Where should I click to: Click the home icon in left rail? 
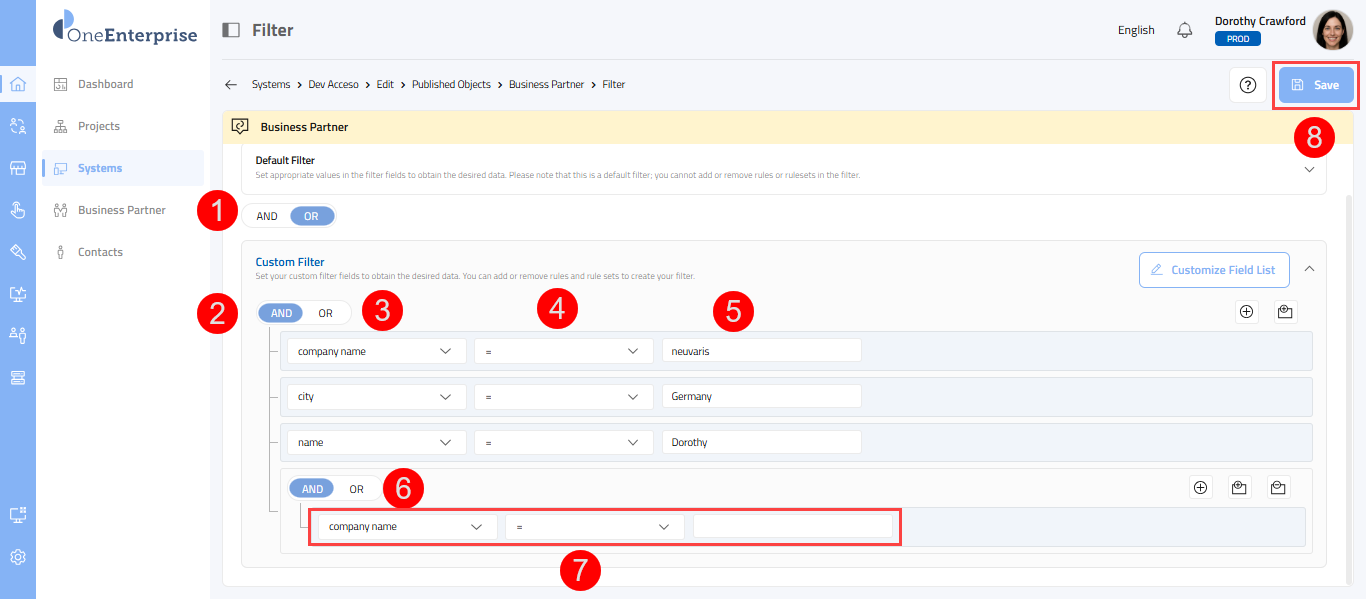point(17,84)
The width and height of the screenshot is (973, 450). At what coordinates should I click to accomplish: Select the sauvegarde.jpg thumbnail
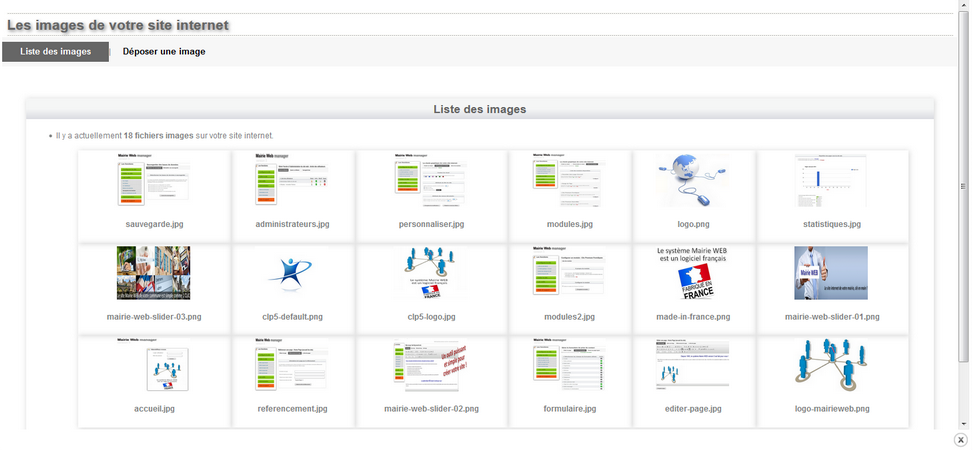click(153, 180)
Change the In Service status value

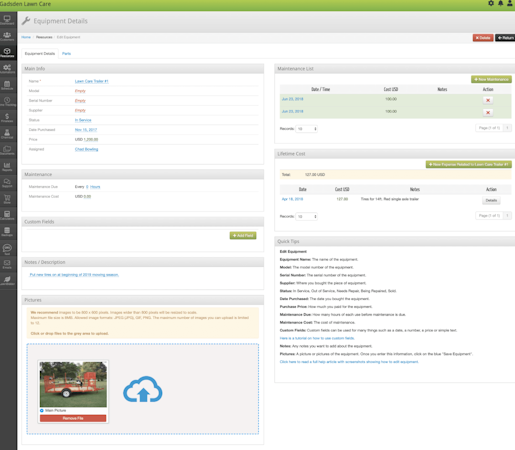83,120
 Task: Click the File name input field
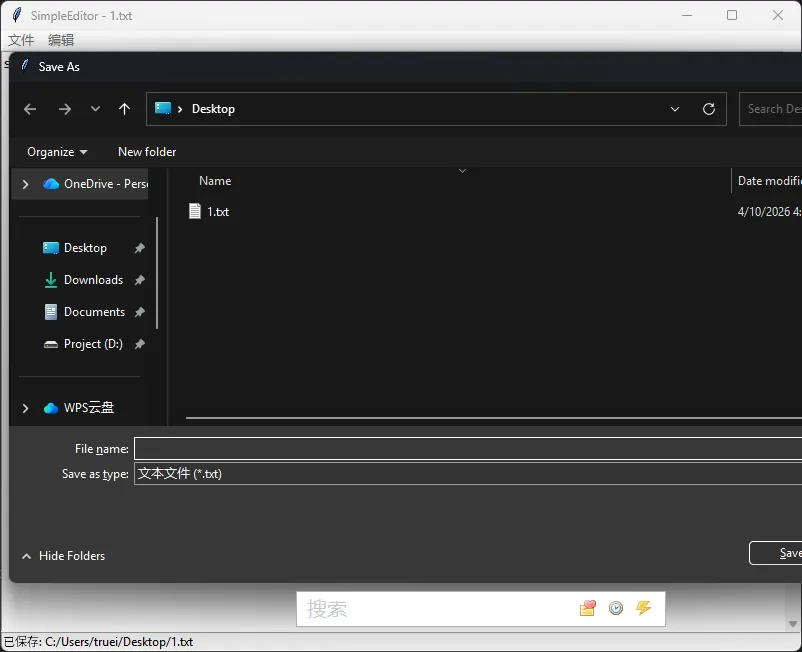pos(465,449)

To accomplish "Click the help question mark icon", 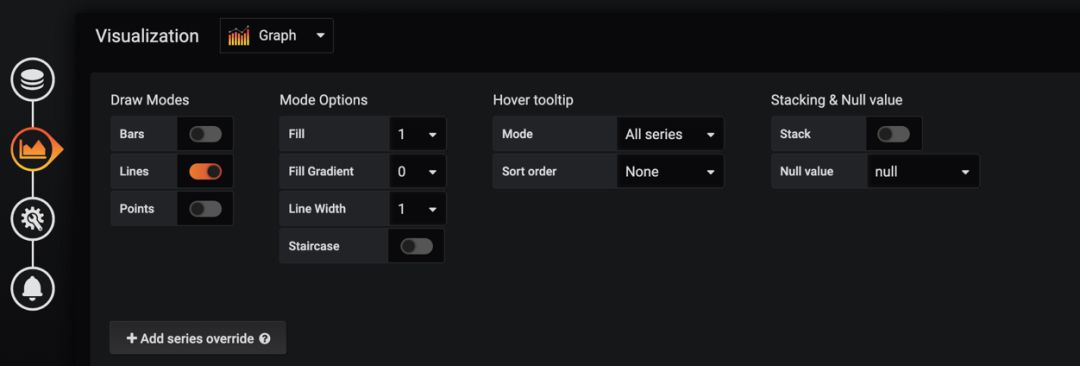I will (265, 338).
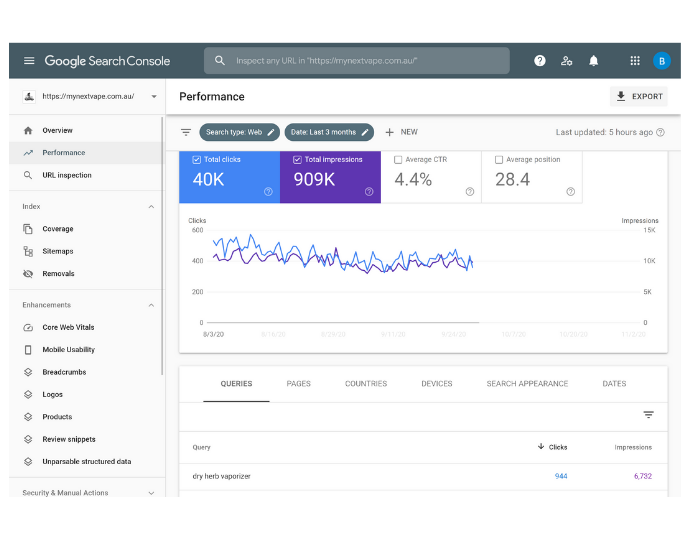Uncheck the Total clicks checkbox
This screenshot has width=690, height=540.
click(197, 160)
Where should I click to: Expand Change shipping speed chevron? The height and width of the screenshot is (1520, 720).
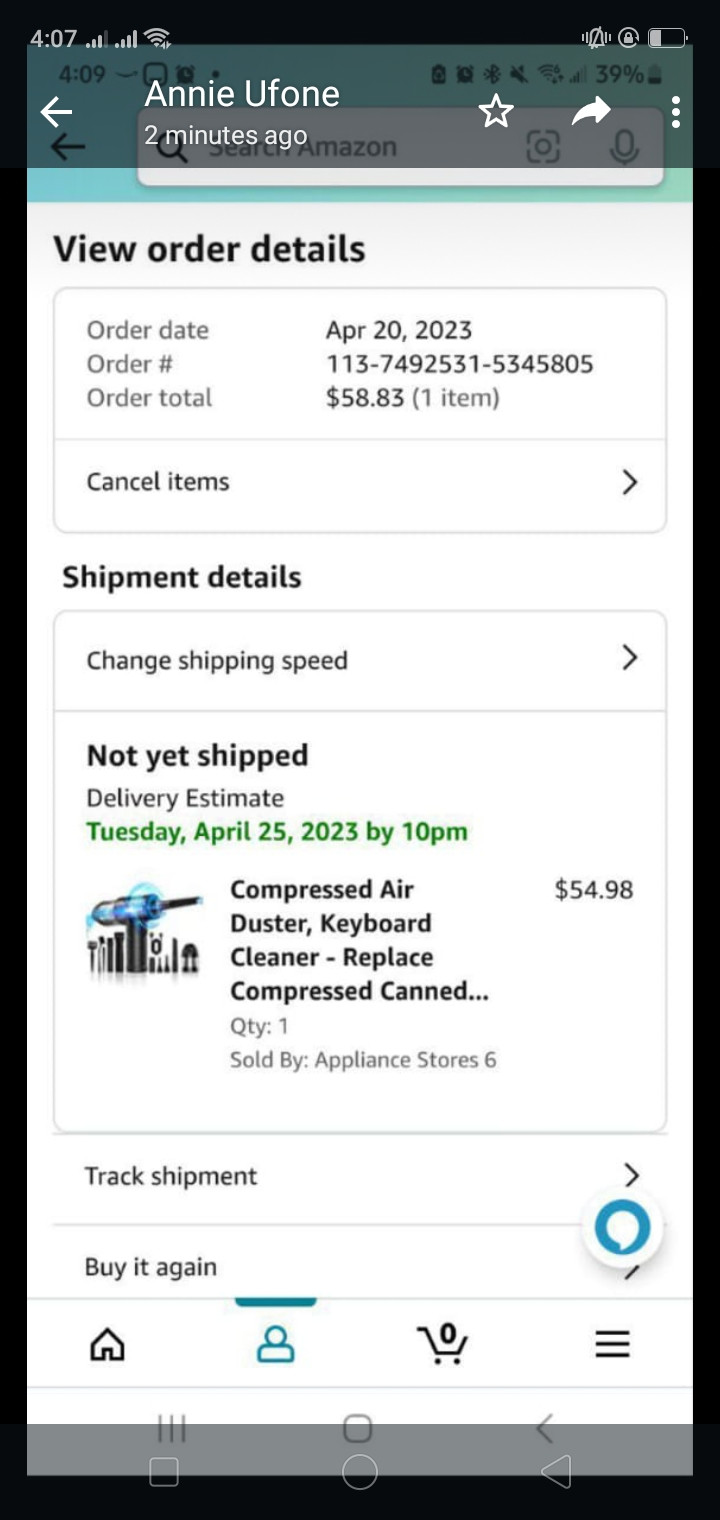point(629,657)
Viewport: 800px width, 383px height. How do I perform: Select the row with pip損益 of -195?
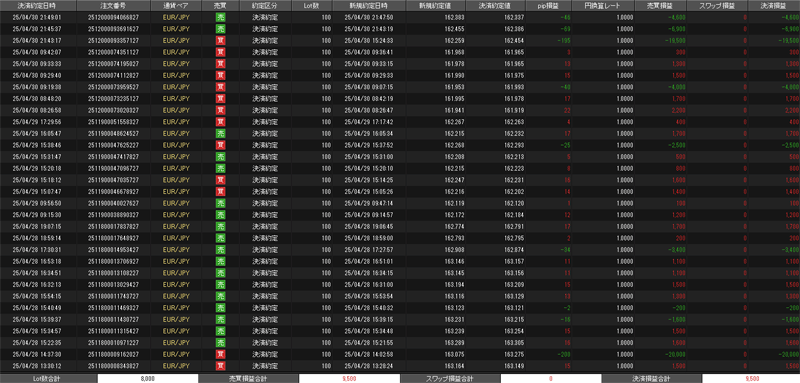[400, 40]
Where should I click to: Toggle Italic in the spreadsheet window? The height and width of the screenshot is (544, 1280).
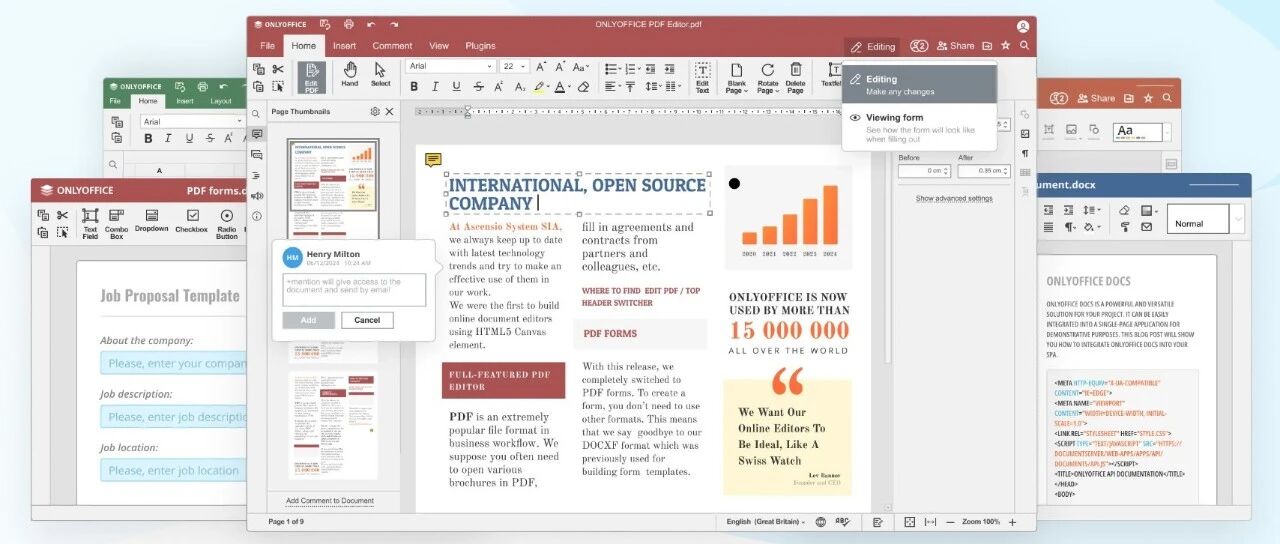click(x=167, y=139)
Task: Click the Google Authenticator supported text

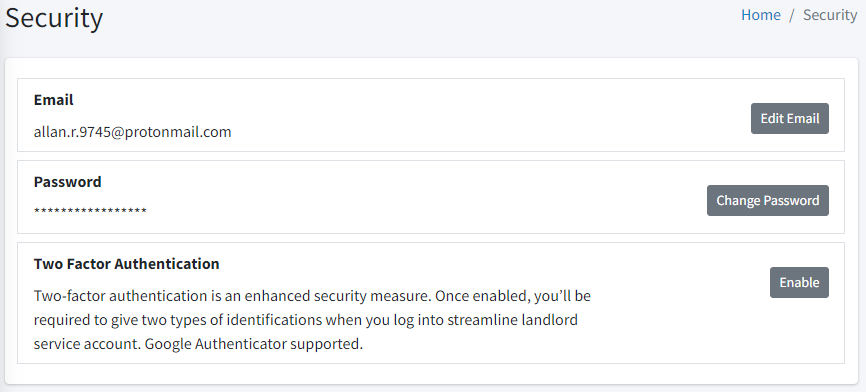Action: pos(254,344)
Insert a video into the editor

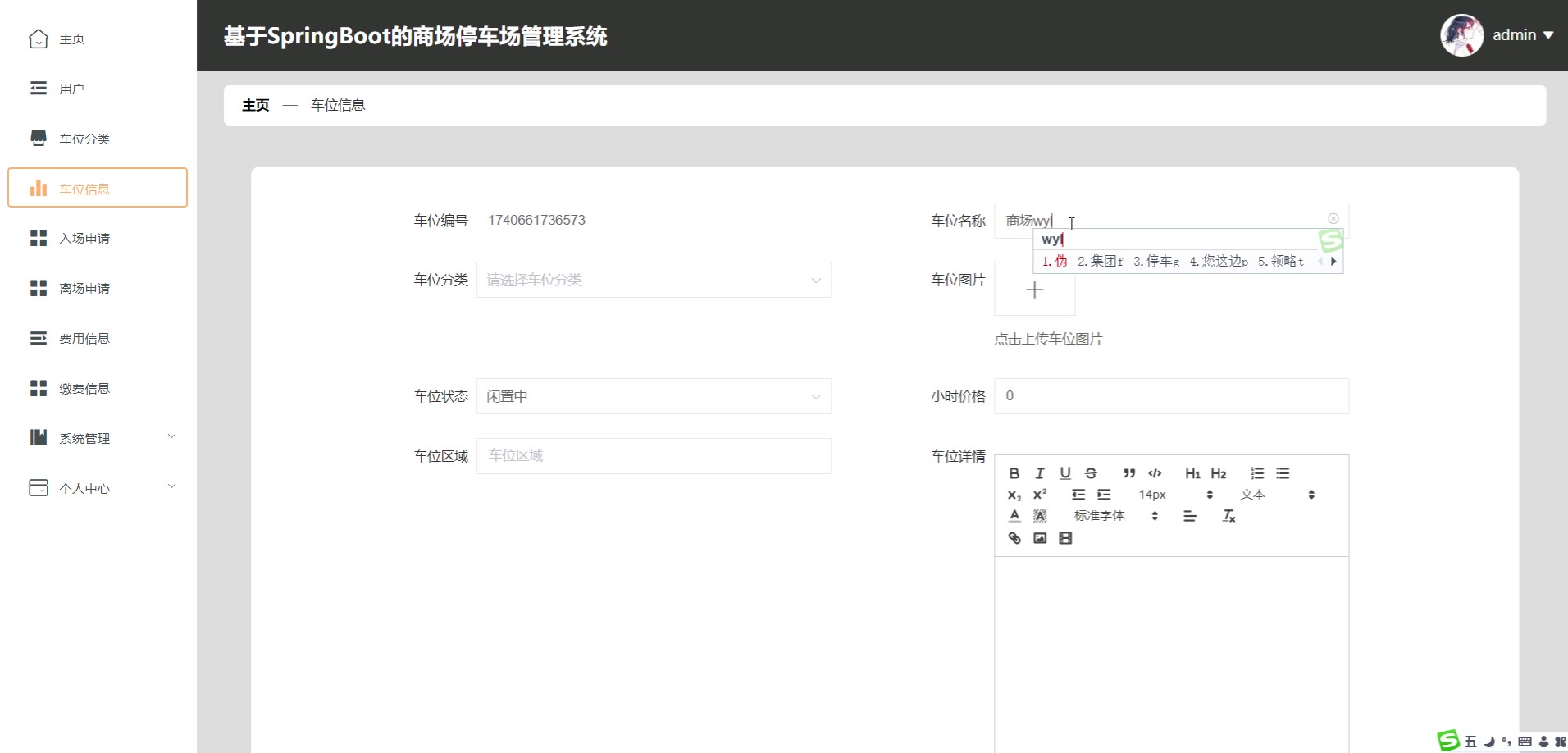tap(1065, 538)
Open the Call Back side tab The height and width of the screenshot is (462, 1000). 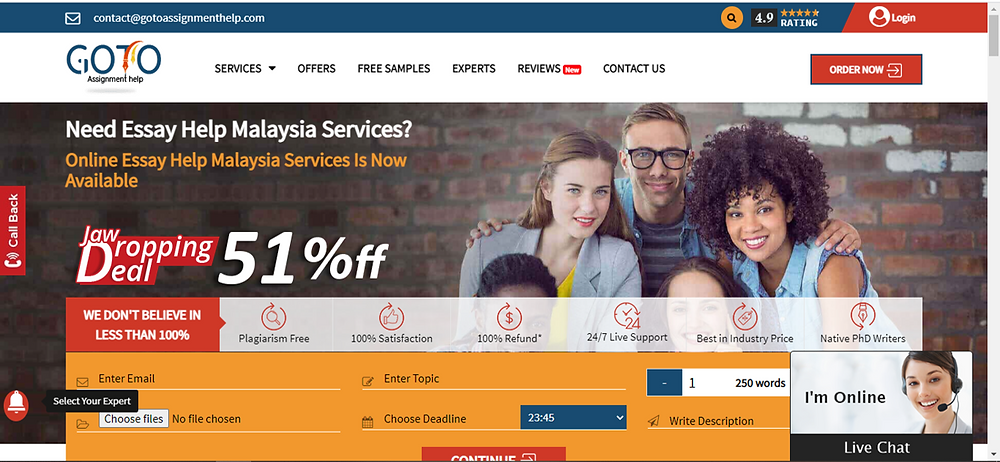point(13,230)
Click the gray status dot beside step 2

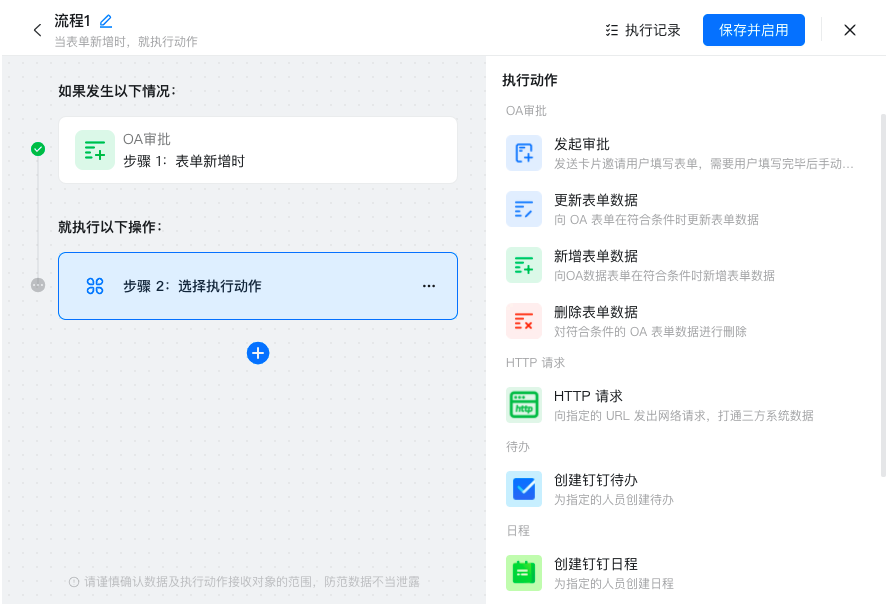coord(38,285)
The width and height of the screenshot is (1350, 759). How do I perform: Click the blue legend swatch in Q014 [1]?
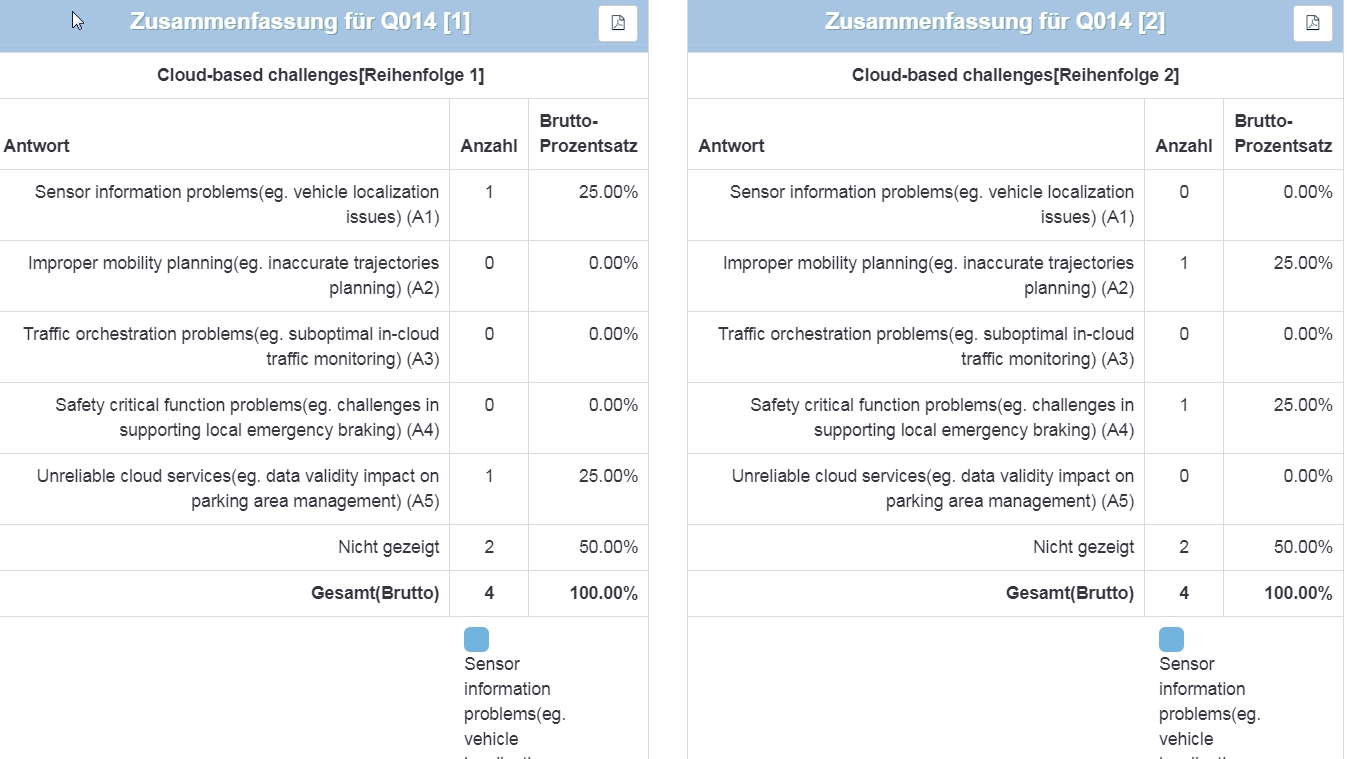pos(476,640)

▸ Assignment
In the records above, find the line with "The width and height of the screenshot is (1350, 759)." and copy from it through the last line exactly, without the pictures.

▸ Answer to this task
The width and height of the screenshot is (1350, 759). How do I perform: Click the blue legend swatch in Q014 [1]?
pos(476,640)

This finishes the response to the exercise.